Could this quality difference have anything to do with the introduction of Viagra and other treatments for erectile dysfunction? Better still, could Viagra-and-friends, first introduced in 1998, explain why the two data sets the study used produced different results on older mens' interest in sex? "Significantly more men aged 57-64 in the later life cohort reported an interest in sex than men of the same age surveyed 10 years earlier" says the study. In contrast, the reported sexual interest of women did not change much between the cohorts.

This casts further doubt on the essentialist theory that the quality of one's sex life matches the presumed life cycle of one's fertility. If the greater sexual interest of older men is purely evolutionary, it should not change in a mere decade. But change it did, and at the same time as drugs allowing penetrative sex for many more men entered the marketplace. Coincidence?

There is no Viagra for those older women who experience problems with penetrative sex. Even estrogen replacement therapy -- which can help with such problems as vaginal dryness --has now been found to have health risks and is no longer recommended as a long-term strategy.

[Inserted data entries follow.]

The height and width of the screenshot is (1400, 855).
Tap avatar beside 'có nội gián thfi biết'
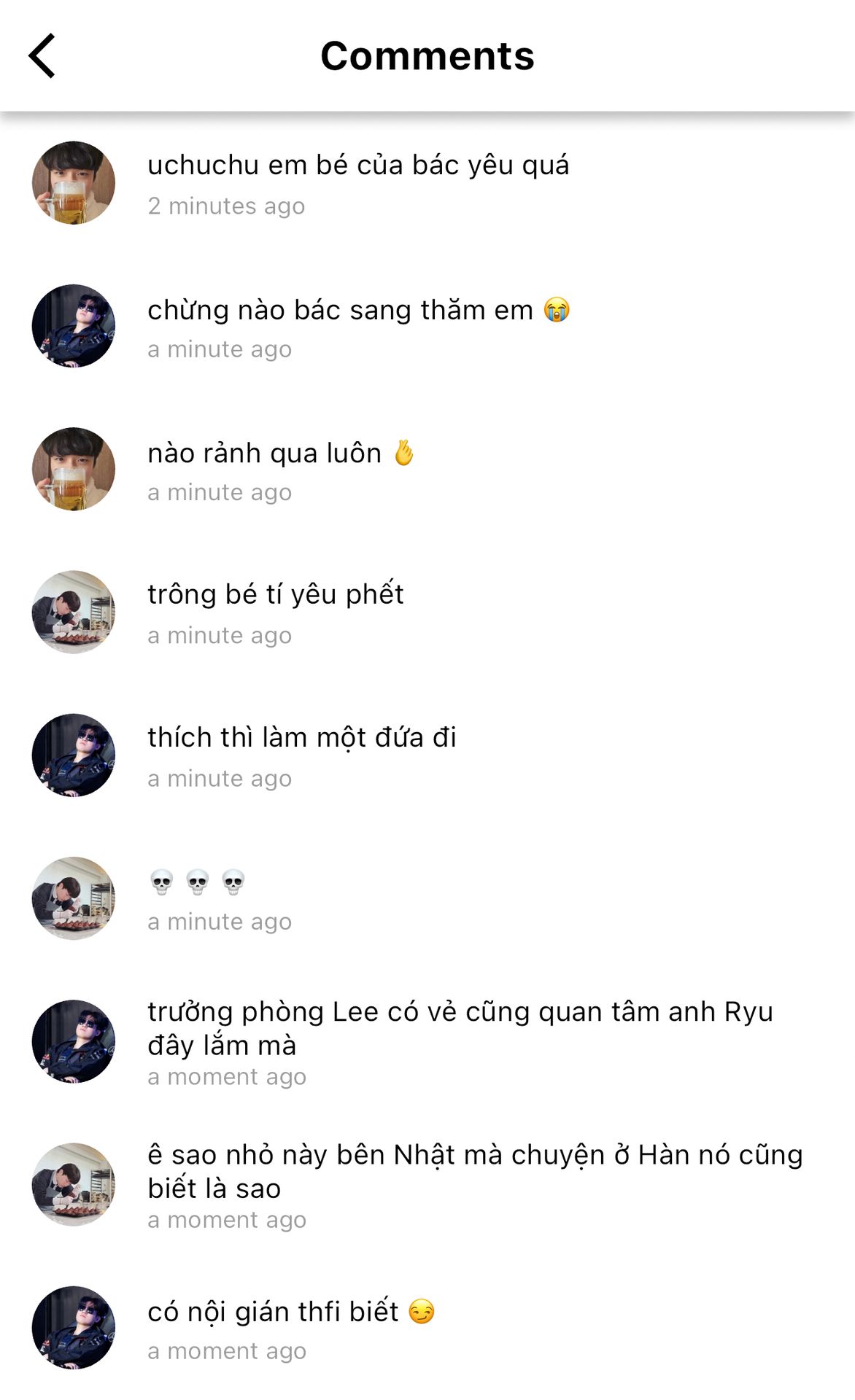74,1327
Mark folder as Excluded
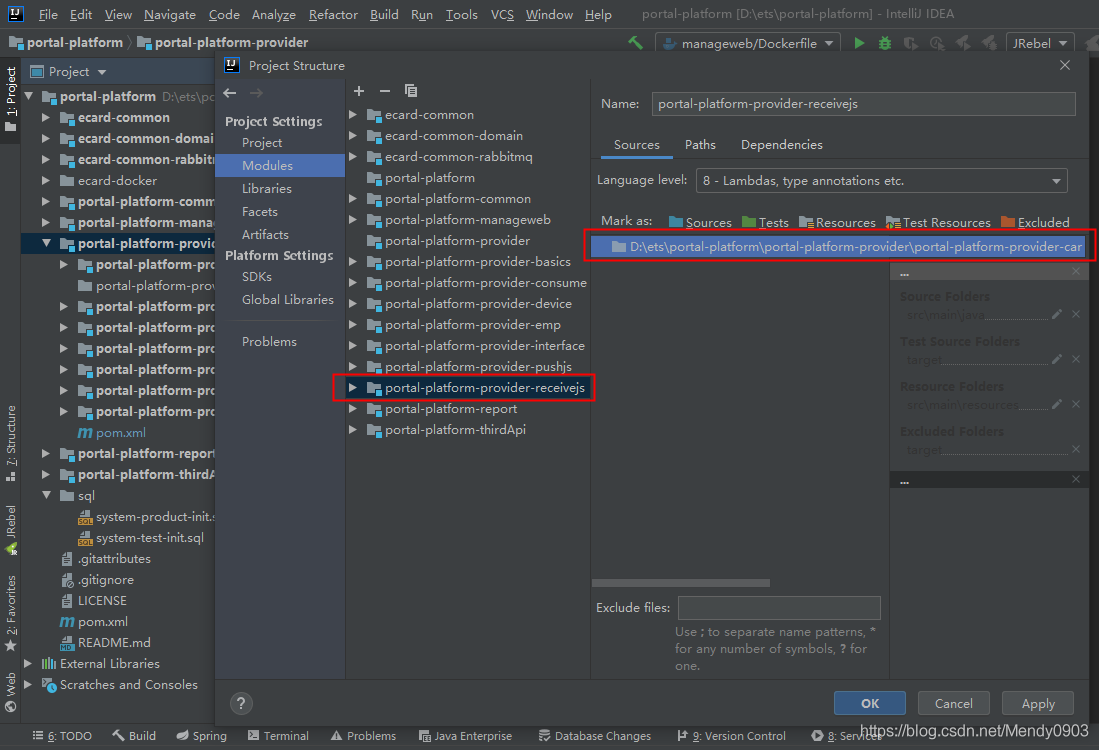 [x=1035, y=223]
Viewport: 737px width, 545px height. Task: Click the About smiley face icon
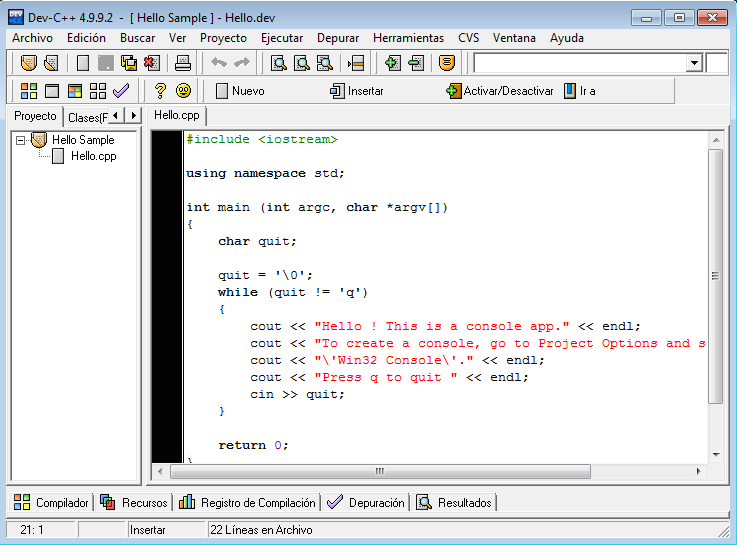click(x=184, y=91)
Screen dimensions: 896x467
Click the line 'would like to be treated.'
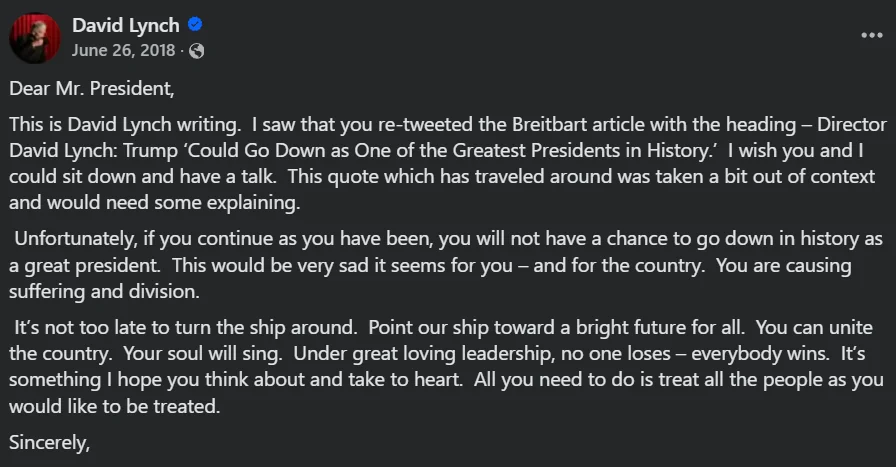tap(114, 406)
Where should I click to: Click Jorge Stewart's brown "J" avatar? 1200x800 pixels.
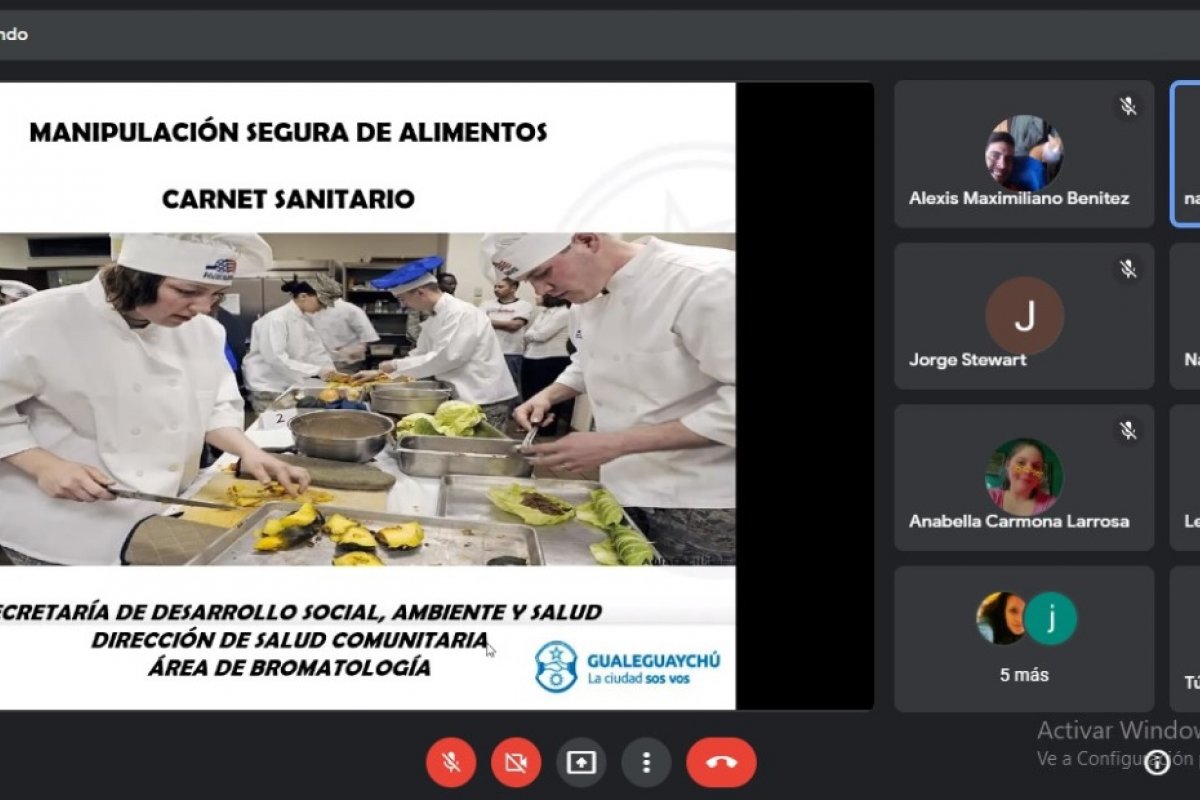(x=1024, y=316)
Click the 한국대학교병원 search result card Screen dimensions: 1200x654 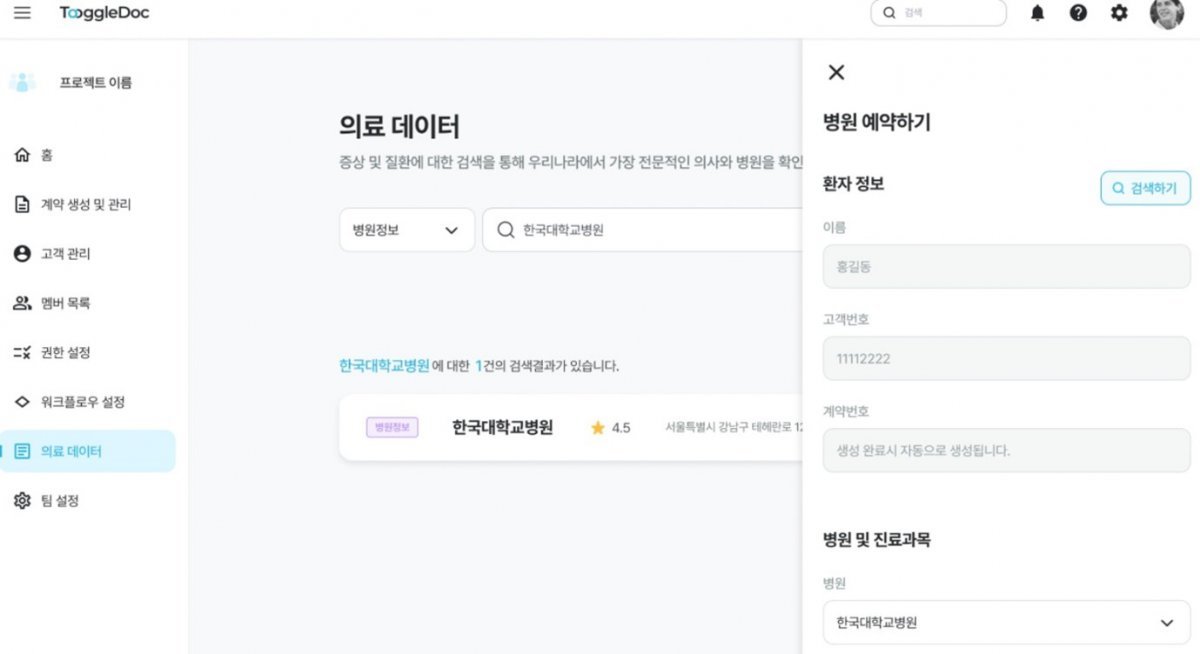[x=570, y=428]
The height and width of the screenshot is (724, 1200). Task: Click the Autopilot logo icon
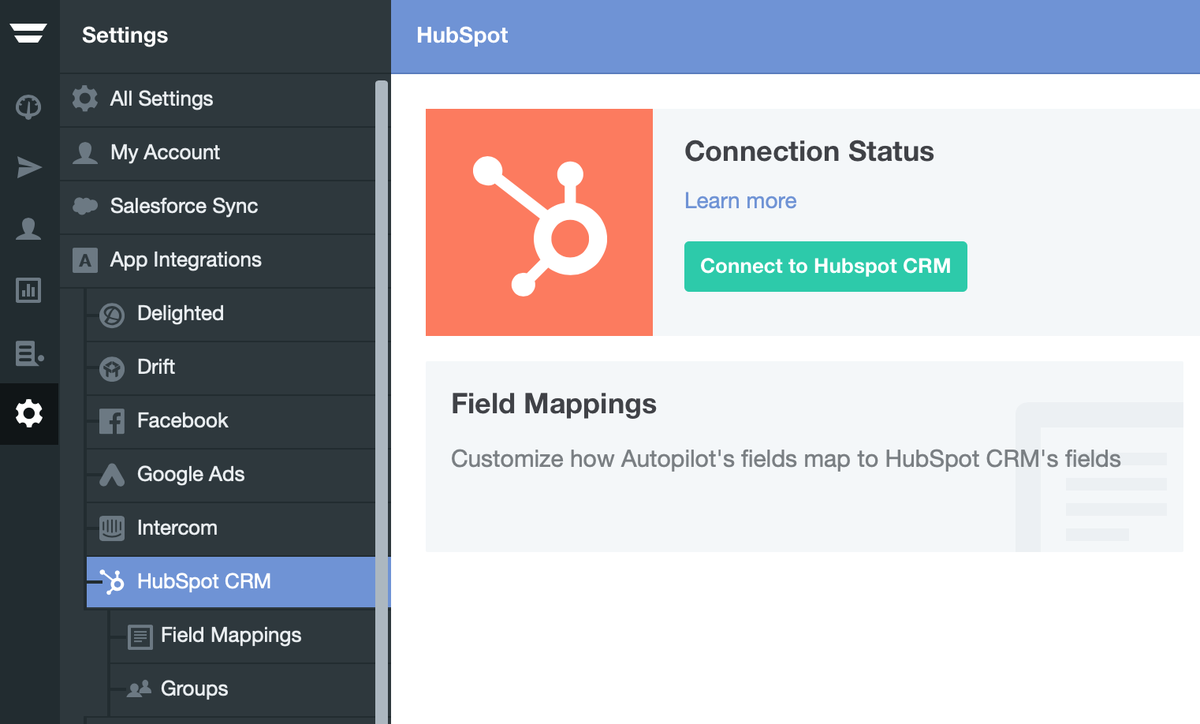tap(28, 34)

What is a woman going to say about her interest in partnered sex if the sex itself is uncomfortable, never mind how high her libido might otherwise be? Practical problems with sexual intercourse are likely to decrease expressed desire in both sexes, but only men currently have good medical solutions to some of them. Add that consideration to the greater probability that older heterosexual women either no longer have sexual partners or have partners too ill for sex and the essentialist explanation looks even less essential.

Finally, there's the question of getting honest answers about sex and the related question concerning gender differences in what the respondents might believe is expected from them. Women in the oldest cohort in the study may have been brought up in a world where a lady just did not talk about sex. And men are taught from adolescence that sexual prowess is the ultimate measure of their masculinity.